Extracted records:
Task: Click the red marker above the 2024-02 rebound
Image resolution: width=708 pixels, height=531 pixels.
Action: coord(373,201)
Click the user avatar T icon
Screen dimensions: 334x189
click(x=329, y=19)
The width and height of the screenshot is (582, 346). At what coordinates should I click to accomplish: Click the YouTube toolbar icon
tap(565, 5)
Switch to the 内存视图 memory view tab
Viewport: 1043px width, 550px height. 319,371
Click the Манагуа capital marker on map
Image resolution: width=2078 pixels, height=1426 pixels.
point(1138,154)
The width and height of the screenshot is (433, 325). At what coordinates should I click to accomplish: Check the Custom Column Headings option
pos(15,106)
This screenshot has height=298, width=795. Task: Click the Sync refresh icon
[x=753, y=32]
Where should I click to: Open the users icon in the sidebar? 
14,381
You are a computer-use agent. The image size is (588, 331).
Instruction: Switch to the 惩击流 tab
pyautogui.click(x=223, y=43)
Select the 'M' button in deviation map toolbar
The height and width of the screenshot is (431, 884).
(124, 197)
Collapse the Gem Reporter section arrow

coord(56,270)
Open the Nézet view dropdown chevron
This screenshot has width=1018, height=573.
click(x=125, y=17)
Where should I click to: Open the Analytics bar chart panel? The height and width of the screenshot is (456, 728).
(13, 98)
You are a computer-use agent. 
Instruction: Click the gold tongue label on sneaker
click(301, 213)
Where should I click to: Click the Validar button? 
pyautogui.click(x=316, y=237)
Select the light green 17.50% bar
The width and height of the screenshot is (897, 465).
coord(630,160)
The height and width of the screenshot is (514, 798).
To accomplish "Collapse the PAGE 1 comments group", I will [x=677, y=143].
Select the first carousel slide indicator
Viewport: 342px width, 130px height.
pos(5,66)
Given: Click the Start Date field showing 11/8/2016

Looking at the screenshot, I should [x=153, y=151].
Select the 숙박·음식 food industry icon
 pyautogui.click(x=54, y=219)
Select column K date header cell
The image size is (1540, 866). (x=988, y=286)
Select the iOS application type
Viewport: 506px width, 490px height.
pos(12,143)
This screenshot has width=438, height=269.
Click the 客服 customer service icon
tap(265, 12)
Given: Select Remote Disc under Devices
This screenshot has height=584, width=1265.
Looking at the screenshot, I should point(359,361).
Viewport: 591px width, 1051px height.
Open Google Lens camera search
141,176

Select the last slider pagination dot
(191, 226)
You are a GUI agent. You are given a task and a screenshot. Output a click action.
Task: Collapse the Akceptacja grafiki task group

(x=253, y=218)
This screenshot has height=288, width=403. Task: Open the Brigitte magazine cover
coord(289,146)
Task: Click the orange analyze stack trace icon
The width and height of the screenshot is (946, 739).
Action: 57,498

Task prompt:
Copy out every row above, character for character.

Task solution:
Task: Click the red marker above the 2024-02 rebound
Image resolution: width=708 pixels, height=531 pixels.
Action: coord(373,201)
Click the user avatar T icon
Screen dimensions: 334x189
click(x=329, y=19)
The width and height of the screenshot is (582, 346). At what coordinates should I click to accomplish: Click the YouTube toolbar icon
tap(565, 5)
Switch to the 内存视图 memory view tab
Viewport: 1043px width, 550px height. 319,371
Click the Манагуа capital marker on map
Image resolution: width=2078 pixels, height=1426 pixels.
point(1138,154)
The width and height of the screenshot is (433, 325). At what coordinates should I click to accomplish: Check the Custom Column Headings option
pos(15,106)
This screenshot has height=298, width=795. Task: Click the Sync refresh icon
[x=753, y=32]
Where should I click to: Open the users icon in the sidebar? 
14,381
You are a computer-use agent. The image size is (588, 331).
Instruction: Switch to the 惩击流 tab
pyautogui.click(x=223, y=43)
Select the 'M' button in deviation map toolbar
The height and width of the screenshot is (431, 884).
(124, 197)
Collapse the Gem Reporter section arrow

coord(56,270)
Open the Nézet view dropdown chevron
This screenshot has width=1018, height=573.
click(x=125, y=17)
Where should I click to: Open the Analytics bar chart panel? The height and width of the screenshot is (456, 728).
(13, 98)
You are a computer-use agent. 
Instruction: Click the gold tongue label on sneaker
click(301, 213)
Where should I click to: Click the Validar button? 
pyautogui.click(x=316, y=237)
Select the light green 17.50% bar
The width and height of the screenshot is (897, 465).
coord(630,160)
The height and width of the screenshot is (514, 798).
To accomplish "Collapse the PAGE 1 comments group", I will [x=677, y=143].
Select the first carousel slide indicator
Viewport: 342px width, 130px height.
pos(5,66)
Given: Click the Start Date field showing 11/8/2016

Looking at the screenshot, I should [x=153, y=151].
Select the 숙박·음식 food industry icon
 pyautogui.click(x=54, y=219)
Select column K date header cell
The image size is (1540, 866). (x=988, y=286)
Select the iOS application type
Viewport: 506px width, 490px height.
pos(12,143)
This screenshot has width=438, height=269.
Click the 客服 customer service icon
tap(265, 12)
Given: Select Remote Disc under Devices
This screenshot has height=584, width=1265.
Looking at the screenshot, I should point(359,361).
Viewport: 591px width, 1051px height.
Open Google Lens camera search
141,176

Select the last slider pagination dot
(191, 226)
You are a GUI agent. You are given a task and a screenshot. Output a click action.
Task: Collapse the Akceptacja grafiki task group

(x=253, y=218)
This screenshot has height=288, width=403. Task: Open the Brigitte magazine cover
coord(289,146)
Task: Click the orange analyze stack trace icon
The width and height of the screenshot is (946, 739).
Action: 57,498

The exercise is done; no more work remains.